▶ [WORK ITEM]: Pull every line with "Viewport" from the data below and copy it.
DATASET EXTRACT below:
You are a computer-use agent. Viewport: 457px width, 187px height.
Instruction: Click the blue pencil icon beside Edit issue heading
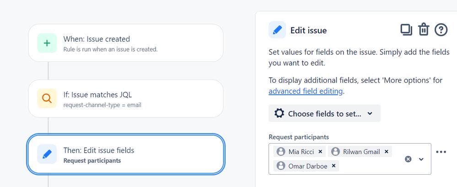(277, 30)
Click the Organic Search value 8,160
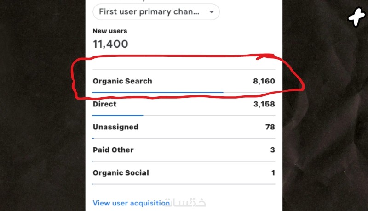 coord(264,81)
End of DATASET EXTRACT.
DATASET EXTRACT below:
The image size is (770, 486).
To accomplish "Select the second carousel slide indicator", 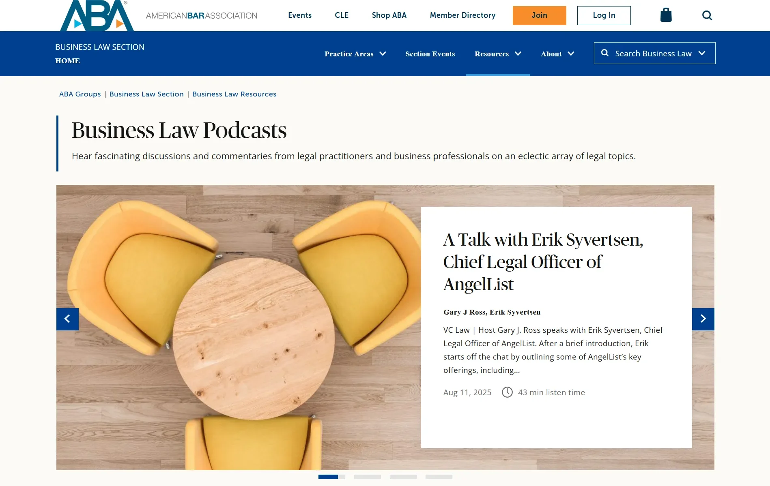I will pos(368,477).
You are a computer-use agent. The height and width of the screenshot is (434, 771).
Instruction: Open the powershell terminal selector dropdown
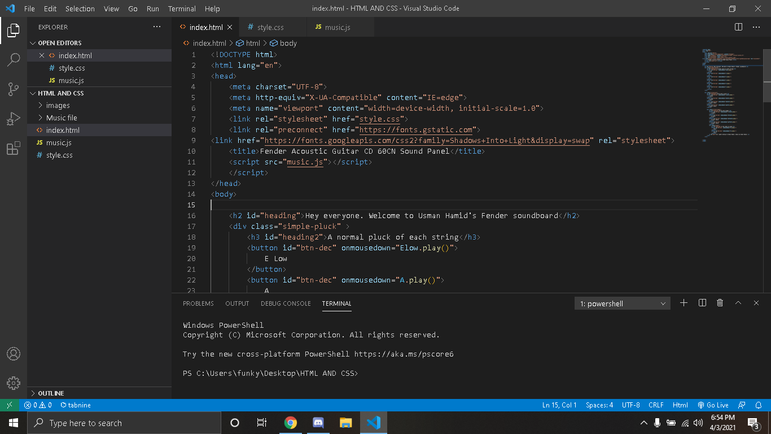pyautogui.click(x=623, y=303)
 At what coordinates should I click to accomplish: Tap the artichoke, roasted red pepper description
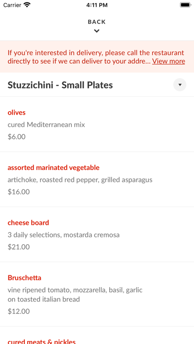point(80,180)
End of DATASET EXTRACT.
DATASET EXTRACT below:
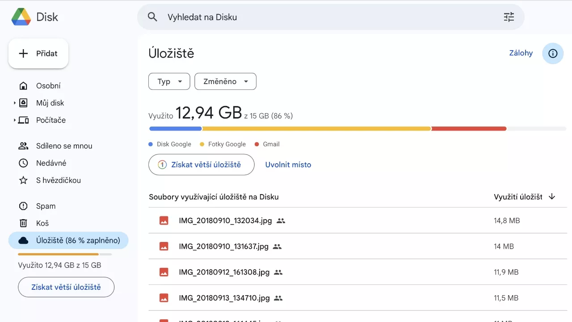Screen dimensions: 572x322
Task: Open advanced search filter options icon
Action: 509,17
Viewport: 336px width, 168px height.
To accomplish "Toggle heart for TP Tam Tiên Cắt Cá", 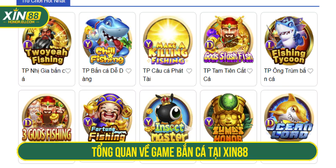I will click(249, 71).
End of DATASET EXTRACT.
▶ [RESULT OF THIS TASK]:
You are a computer-use agent. Viewport: 457px width, 187px height.
Viewport: 336px width, 168px height.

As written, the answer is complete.